Fragment tekstu:
Jazdy na autopilocie niekiedy doświadcza pewnie każdy z nas. No, chyba że jest leniem – wówczas nie doświadcza wcale 😉 Ja jestem właśnie na świeżo.
Człowiek trochę pojeździł po świecie (tak, Polska to też świat :P), zgodnie z majowym rozkładem jazdy… i tu nagle zauważa, że już 10 dni od ostatniego posta minęło!
Na Kominka! Tak nie może być!
Pomyślałem i poprosiłem Was o sugestie o czym by tu napisać. Nie to, żebym nie miał o czym, bo Excel z pomysłami jest tak duży jak brzuch Oleńki teraz (Antek rośnie mocno)… ale postanowiłem odpowiedzieć na społeczne zapotrzebowanie. Franek zasugerował, by opowiedzieć o majowych wydarzeniach, które mam już zasobą. OK, challenge accepted!
Polko i Gnyszka w Hiltonie
To było jak ciepły, letni deszcz… dobrze, żartuję. To było bardziej jak powrót do CSAiU w Toruniu 😉 Na spotkaniu z gen. Polko w ramach Akademii Przedsiębiorcy, za którą ogromne brawa dla BZ WBK SA (oj, mam ci ja sentyment do tego banku!) wszystko poszło zgodnie z planem. To znaczy? To znaczy, że udało mi się:
- reprezentować Towarzystwa Biznesowe w mowie wprowadzającej pt. Rozkładanie moździerza a networking,
- spotkać od groma znajomych w kuluarach (z tymi nie widzianymi od paru lat włącznie!),
- wreszcie osobiście poznać Generała,
- usłyszeć miłe słowa pod adresem Towarzystw od Grzegorza Turniaka 😉
Choć byłem jedynie na połowie wystąpienia prelegenta, to jednak mogę ocenić je wysoko, zarówno pod kątem formy, jak i treści… choć z przewagą dla treści. Gen. Polko powinien jeszcze poćwiczyć publiczne wystąpienia, bo jest pole do optymalizacji. Tak, czy inaczej – warto było posłuchać i jeszcze bardziej warto przeczytać RozGROMić konkurencję Jego autorstwa, która u mnie czeka na swoją kolejność.

Wykaz do lokalizowania słów i elementów:

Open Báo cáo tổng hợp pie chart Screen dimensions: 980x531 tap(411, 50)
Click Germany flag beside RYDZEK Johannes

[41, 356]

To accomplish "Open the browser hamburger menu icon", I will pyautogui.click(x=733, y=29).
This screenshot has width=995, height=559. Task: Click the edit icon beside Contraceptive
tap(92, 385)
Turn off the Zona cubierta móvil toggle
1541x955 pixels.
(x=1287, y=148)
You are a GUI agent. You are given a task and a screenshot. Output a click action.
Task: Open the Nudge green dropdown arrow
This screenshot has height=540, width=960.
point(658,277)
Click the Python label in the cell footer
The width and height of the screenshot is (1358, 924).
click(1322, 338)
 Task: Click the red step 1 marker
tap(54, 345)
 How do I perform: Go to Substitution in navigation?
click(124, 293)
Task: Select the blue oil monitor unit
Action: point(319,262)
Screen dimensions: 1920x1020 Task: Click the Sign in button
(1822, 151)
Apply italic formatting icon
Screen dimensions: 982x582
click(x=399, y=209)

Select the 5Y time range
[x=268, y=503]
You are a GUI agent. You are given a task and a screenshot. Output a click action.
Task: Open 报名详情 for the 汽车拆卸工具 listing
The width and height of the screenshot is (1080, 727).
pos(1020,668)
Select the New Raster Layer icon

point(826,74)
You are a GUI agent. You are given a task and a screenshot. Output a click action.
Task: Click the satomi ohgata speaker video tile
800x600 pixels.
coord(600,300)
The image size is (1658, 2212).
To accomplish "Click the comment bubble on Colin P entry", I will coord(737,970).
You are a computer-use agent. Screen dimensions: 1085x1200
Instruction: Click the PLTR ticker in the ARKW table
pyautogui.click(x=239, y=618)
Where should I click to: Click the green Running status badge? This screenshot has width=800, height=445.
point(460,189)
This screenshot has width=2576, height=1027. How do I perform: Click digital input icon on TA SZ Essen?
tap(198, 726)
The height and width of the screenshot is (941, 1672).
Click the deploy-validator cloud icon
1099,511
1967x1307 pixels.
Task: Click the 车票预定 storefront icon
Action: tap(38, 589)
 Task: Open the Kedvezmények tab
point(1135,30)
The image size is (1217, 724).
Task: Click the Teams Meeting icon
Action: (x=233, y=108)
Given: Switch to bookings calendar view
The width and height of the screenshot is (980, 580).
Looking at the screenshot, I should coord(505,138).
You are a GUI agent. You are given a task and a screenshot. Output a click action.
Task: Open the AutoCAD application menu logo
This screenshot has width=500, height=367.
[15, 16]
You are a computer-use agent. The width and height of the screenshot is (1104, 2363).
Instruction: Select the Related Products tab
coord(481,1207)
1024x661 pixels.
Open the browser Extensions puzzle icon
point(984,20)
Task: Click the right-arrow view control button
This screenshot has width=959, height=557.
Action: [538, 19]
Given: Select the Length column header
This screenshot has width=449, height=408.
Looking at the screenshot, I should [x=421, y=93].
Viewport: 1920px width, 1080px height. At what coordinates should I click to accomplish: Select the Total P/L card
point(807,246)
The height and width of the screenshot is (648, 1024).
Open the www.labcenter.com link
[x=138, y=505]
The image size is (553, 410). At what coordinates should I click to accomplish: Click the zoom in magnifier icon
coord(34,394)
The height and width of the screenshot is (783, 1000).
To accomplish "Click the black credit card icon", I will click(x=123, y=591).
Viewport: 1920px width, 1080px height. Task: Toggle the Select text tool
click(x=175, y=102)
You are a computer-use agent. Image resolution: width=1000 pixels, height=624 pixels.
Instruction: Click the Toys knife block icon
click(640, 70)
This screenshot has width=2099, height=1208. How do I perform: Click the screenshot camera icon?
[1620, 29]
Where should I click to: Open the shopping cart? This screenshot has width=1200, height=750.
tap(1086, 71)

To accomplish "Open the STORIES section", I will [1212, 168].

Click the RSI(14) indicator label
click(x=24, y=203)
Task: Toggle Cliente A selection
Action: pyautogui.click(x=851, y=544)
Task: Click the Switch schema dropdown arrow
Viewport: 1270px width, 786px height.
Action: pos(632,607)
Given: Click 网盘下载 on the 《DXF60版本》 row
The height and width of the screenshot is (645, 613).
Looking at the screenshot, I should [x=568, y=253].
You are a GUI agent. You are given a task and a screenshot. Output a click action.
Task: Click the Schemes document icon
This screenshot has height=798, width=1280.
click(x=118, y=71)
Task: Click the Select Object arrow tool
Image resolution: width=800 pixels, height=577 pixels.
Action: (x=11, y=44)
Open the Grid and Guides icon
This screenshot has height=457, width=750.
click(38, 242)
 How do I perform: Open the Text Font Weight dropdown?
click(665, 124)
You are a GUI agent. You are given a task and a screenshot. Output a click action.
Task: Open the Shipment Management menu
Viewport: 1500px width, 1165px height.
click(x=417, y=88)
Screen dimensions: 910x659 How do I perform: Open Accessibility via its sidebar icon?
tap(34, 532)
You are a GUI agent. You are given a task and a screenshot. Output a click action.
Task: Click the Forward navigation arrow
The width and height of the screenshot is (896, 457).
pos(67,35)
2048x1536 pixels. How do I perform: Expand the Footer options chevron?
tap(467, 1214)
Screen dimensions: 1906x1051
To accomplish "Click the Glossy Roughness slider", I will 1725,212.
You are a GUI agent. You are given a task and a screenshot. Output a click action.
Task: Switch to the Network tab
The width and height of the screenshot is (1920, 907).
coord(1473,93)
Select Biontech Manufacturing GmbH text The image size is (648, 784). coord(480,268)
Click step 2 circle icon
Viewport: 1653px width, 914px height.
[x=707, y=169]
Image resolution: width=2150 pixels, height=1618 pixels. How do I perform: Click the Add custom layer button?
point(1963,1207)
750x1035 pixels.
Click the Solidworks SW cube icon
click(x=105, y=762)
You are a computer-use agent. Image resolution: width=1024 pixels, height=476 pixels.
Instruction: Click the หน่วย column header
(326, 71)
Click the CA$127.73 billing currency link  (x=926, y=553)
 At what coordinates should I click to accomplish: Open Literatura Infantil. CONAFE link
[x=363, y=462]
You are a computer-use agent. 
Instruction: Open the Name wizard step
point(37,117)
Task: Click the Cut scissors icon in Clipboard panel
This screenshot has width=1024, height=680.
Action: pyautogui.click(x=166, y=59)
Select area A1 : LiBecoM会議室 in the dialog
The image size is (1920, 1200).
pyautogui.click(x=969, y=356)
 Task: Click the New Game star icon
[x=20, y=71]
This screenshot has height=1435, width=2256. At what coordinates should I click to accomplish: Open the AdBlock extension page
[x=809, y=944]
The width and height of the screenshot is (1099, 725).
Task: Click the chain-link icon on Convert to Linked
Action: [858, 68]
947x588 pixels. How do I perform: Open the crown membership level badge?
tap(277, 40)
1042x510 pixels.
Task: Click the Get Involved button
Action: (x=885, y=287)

Cel zadania 1: Przytocz z fragmentu tekstu dokładnie ten urywek, który zaczyna się od "Człowiek trochę pojeździł" i kończy na "ostatniego posta minęło!".
Cel zadania 2: Kto według fragmentu tekstu zasugerował, by opowiedzieć o majowych wydarzeniach?
Cel zadania 3: Wymień wszystko, co według fragmentu tekstu udało się zrobić na spotkaniu z gen. Polko.

Odpowiedź pisemna 1:
Człowiek trochę pojeździł po świecie (tak, Polska to też świat :P), zgodnie z majowym rozkładem jazdy… i tu nagle zauważa, że już 10 dni od ostatniego posta minęło!

Odpowiedź pisemna 2: Franek.

Odpowiedź pisemna 3:
- reprezentować Towarzystwa Biznesowe w mowie wprowadzającej pt. Rozkładanie moździerza a networking
- spotkać od groma znajomych w kuluarach, także tych niewidzianych od paru lat
- wreszcie osobiście poznać Generała
- usłyszeć miłe słowa pod adresem Towarzystw od Grzegorza Turniaka